Attorney Daniel Peretz, head of Israel's union of private investigators, offers calming words: When it comes to arnona discounts, private eyes don't follow citizens, they only cross-check details included in the application, he says. "These aren't private individuals, they're certified private investigators," and they follow the Justice Ministry's code of ethics for the profession, he says. They're subject to close oversight, and many are also officers in the army or the police force. As in any field, there are a few bad apples, but most investigators behave properly, he says.

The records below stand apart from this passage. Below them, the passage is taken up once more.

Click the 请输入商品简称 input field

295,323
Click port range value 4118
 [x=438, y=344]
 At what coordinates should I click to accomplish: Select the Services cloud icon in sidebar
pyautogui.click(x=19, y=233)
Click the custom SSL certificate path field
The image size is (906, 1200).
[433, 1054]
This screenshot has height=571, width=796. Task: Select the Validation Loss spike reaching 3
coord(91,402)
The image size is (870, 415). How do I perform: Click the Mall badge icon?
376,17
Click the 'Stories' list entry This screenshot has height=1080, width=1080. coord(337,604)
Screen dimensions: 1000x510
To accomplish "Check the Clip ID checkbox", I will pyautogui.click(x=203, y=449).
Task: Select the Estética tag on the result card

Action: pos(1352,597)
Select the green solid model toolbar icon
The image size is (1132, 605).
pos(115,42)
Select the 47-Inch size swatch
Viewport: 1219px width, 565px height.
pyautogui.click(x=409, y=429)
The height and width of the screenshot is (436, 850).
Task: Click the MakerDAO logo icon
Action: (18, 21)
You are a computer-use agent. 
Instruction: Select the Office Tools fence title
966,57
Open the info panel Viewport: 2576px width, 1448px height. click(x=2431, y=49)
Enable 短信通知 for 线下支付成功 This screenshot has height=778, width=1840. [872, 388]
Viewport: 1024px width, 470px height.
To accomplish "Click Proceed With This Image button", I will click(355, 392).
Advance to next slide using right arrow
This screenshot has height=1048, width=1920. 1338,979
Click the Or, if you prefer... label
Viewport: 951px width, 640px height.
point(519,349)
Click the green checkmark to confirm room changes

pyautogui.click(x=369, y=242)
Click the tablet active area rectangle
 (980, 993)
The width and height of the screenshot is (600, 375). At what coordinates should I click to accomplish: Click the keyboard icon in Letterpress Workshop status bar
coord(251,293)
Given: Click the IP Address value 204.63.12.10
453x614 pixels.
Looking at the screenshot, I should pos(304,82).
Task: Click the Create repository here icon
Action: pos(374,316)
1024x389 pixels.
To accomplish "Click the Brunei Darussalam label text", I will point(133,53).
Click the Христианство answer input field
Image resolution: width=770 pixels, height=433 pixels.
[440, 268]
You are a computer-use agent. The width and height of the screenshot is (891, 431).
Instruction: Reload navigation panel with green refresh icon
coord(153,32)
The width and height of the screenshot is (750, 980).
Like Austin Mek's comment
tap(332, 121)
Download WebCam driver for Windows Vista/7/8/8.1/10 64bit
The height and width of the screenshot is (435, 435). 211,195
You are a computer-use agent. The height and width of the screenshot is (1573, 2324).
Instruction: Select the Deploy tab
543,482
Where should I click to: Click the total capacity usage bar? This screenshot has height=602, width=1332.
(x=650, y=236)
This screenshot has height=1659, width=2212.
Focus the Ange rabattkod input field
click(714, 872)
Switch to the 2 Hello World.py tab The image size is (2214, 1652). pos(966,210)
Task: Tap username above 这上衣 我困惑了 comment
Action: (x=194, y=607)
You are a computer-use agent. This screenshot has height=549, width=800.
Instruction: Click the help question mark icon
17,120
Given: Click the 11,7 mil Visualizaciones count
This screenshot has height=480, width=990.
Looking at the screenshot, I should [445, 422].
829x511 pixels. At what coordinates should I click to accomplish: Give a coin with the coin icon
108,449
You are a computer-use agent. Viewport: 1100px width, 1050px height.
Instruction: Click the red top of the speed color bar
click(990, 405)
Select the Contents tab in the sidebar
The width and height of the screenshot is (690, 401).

Investigations are proportionate, delicate and subject to oversight, Peretz states. "Investigators won't go into a house and open closets. That's a violation of privacy, and they could lose their license for it," he adds. "Investigators don't want to lose their license that easily." In addition, by law, investigators must not be paid based on their results, he says.
Ultimately, says Peretz, investigators are helping preserve public funds. "In most cases, there's no problem and the person receives his allowance - most citizens don't lie. In 5% of the cases it turns out the state or authority was justified in its decision to investigate, and thus damage to the public coffers is prevented. In this way, the investigations are very much in the public interest."